Questa parola, che deriva per l appunto da “razza”, indica l’appartenenza a un gruppo umano con determinate caratteristiche fisiche, culturali e di identità in genere. Mi viene in mente che, con un linguaggio popolare, i nonni spesso indicavano con espressioni del tipo “fa parte di quella razza” il vicino di casa, persona da una vita li con loro, con il quale sono nati e cresciuti insieme. Non era per fare un complimento quando parlavano in questi termini.

Il razzismo si manifesta plasticamente con la rivoluzione industriale e con lo sterminio di sei milioni di ebrei nella seconda guerra mondiale. Non che prima non ci fosse. Riceve storicamente una forte approvazione nel momento in cui vi è la necessità di discriminare per ragioni economiche, ad esempio le classi popolari operaie da quelle borghesi più ricche. Se pensiamo che oggi una donna che scrive su un social riceve attacchi sessisti, vediamo ancora una differenza, questa volta sulla base dell’appartenenza di genere. Una donna non fa il prete, o meglio la  “preta”. Gli antichi Romani se la presero con i cristiani per motivi religiosi.
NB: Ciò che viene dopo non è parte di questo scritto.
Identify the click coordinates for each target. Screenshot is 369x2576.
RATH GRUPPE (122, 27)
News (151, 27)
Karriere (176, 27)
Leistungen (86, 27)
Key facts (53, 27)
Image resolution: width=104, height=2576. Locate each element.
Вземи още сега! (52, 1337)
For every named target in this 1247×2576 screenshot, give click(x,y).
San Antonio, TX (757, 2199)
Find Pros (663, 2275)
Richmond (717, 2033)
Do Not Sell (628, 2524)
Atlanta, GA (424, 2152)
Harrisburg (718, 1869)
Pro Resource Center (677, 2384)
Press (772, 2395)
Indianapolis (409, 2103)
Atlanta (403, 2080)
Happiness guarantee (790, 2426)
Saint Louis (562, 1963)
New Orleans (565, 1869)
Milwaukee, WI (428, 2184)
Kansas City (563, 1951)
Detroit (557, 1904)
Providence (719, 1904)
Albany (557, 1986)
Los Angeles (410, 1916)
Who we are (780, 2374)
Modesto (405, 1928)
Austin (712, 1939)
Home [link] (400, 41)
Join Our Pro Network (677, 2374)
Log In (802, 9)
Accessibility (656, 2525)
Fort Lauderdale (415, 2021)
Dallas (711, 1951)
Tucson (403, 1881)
Oggi ci sono dibattiti che riguardano la religione musulmana e la libertà di culto di coloro che credono in Maometto. Qualcuno mi dirà che se la cercano. In effetti i tanti attentati, Parigi è tristemente famosa per questo, fatti da una minoranza che si professa musulmana -senza titoli a sentire altri musulmani-alimentano tensioni e sospetti. Le stesse religioni limitano il riconoscimento per alcuni. Le persone omosessuali hanno trovato spesso poco conforto e tante azioni o parole non positive, nelle religioni come nella società, più sulla base di un pregiudizio che di elementi attribuiti veri o presunti tali.

Ma se l altro lo facciamo apparire brutto e cattivo può convenire. Il perché non è dato a sapersi. C’è un recinto dove qualcuno deve stare per non dare qualche noia o fastidio. Se volete un significato preciso consiglio di cercare la definizione su una buona enciclopedia. Se dovessi rispondere alla domanda del titolo direi così: azioni dettate da un pregiudizio o da un interesse con il fine di sminuire, screditare o isolare qualcuno provocando nell’individuo tristezza, disagio, angoscia  e rabbia.

Galileo Galilei fini inquisito dai poteri di allora, poi mori, perché sosteneva che la terra era rotonda e girava intorno al sole.